First he flew at A., who promptly thrashed him in the hopes that would teach him a lesson.

Then he jumped at the MiL, who chased him off with the help of the dogs.

At this point, I told A. the rooster was going to have to go. He was obviously too chuffy for his own good. Or rather, for MY good.

And then he attacked Cubby in the dog pen, spurring Cubby (slightly) on the back before I could chase him off by whacking him with the shepherd's crook. I had to hit him hard multiple times to get him to back off.

A. cut off his head today. I plucked him, A. eviscerated him, and he's going to be our Mother's Day dinner. That'll learn the bastard.

Spurring my son was the wrong move for him, obviously. Bet he'll taste good, though.

You tried to tell me. And so I will now add my warnings to yours: Avoid the Welsummer rooster. Unless you're a fan of aggressive assholes.

Thursday, May 9, 2013

Gross, Grosser, and Grossest

Yesterday when I lifted up the garden cloth to check on the (non-existent, dammit) germination of my carrot and beet seeds, I nearly had a heart attack when I saw a dead snake glaring up at me. It was just a garter snake or something--we don't have poisonous snakes here--but its mouth was wide open and it looked for all the world as if it were about to strike.

Except it had been dead for awhile and baking under that cloth, so it was quite dry and definitely dead. No idea why it died under there. I chucked it over the fence, thinking maybe the chickens would eat it.
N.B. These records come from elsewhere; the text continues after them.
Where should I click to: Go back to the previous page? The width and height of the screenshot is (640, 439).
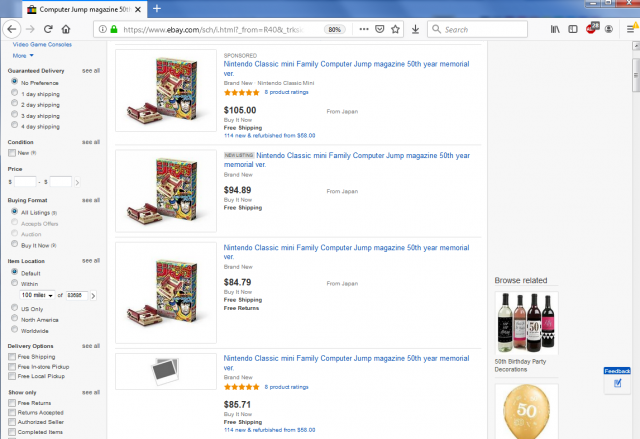point(10,29)
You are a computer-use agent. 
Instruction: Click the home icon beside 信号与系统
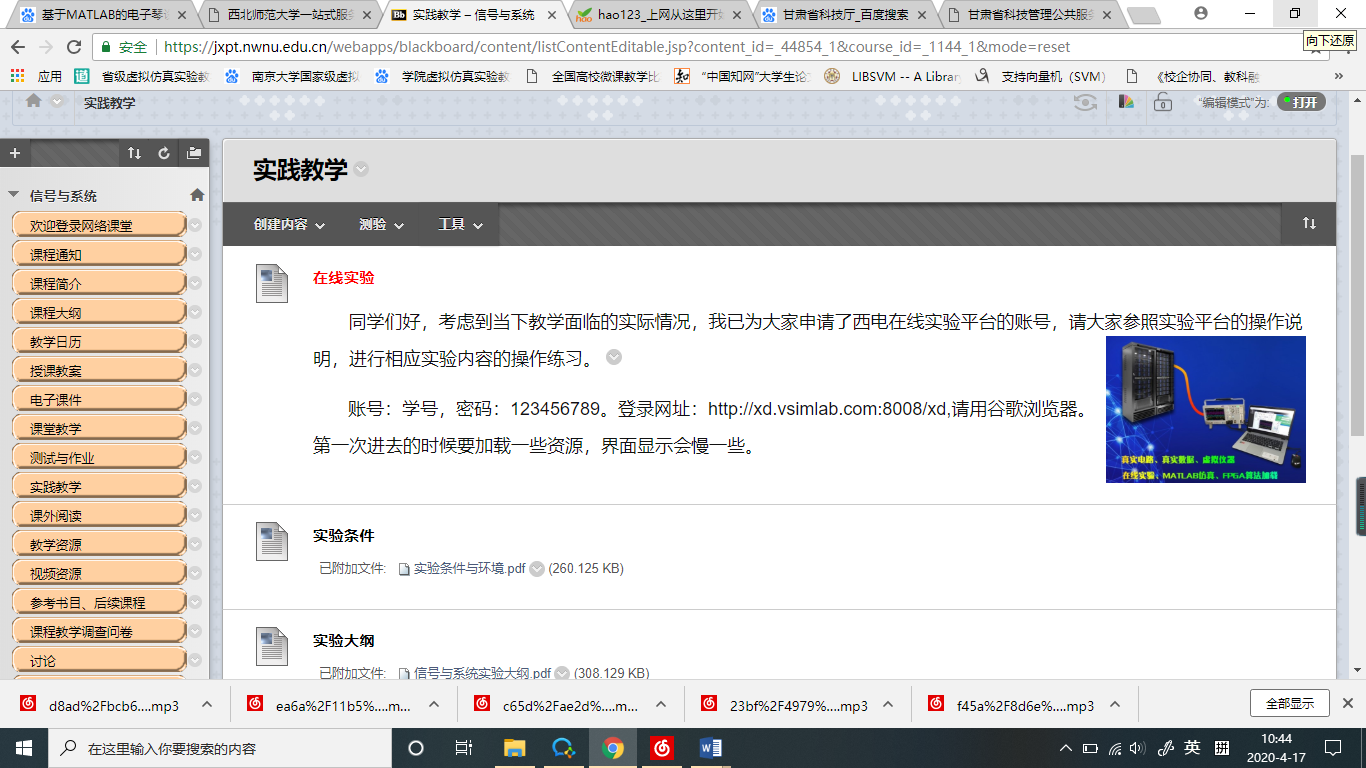(x=197, y=195)
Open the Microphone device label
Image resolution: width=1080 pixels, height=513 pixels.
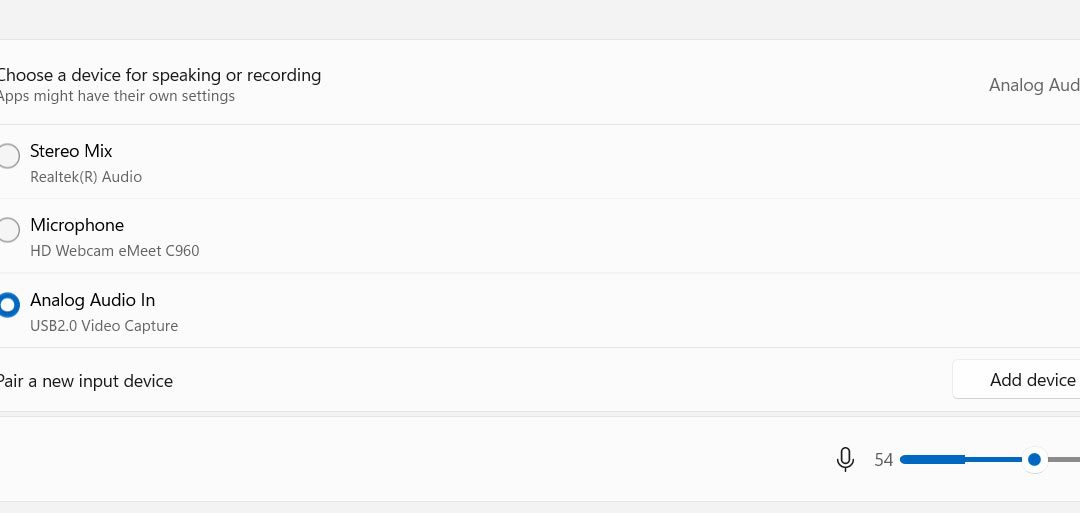pyautogui.click(x=77, y=225)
They did not, and I was startled anew every time I walked by the damn thing on the way to the garden. I finally threw it in the gully today.

That's gross.

A. is even now filleting a dozen or so small perch he caught with Cubby in the lake today. No greater love hath a father than to fillet multiple tiny fish for his son. I was sitting out there keeping him company as the darkness fell on the nicely rain-dampened property when I noticed an enormous worm coming up out of a crack between the stones of the patio. Then I saw more and more night crawlers squirming up out of the cracks, like some kind of science fiction movie.

That's grosser.

Just as A. had started his long filleting job, I walked out on the patio and saw a small creature in the flower bed under the magnolia tree not ten feet from where he was standing. I thought it was a baby woodchuck or something, but it wasn't acting wild. It was just kind of wandering around slowly and pointlessly, despite the two humans and three dogs in the near vicinity.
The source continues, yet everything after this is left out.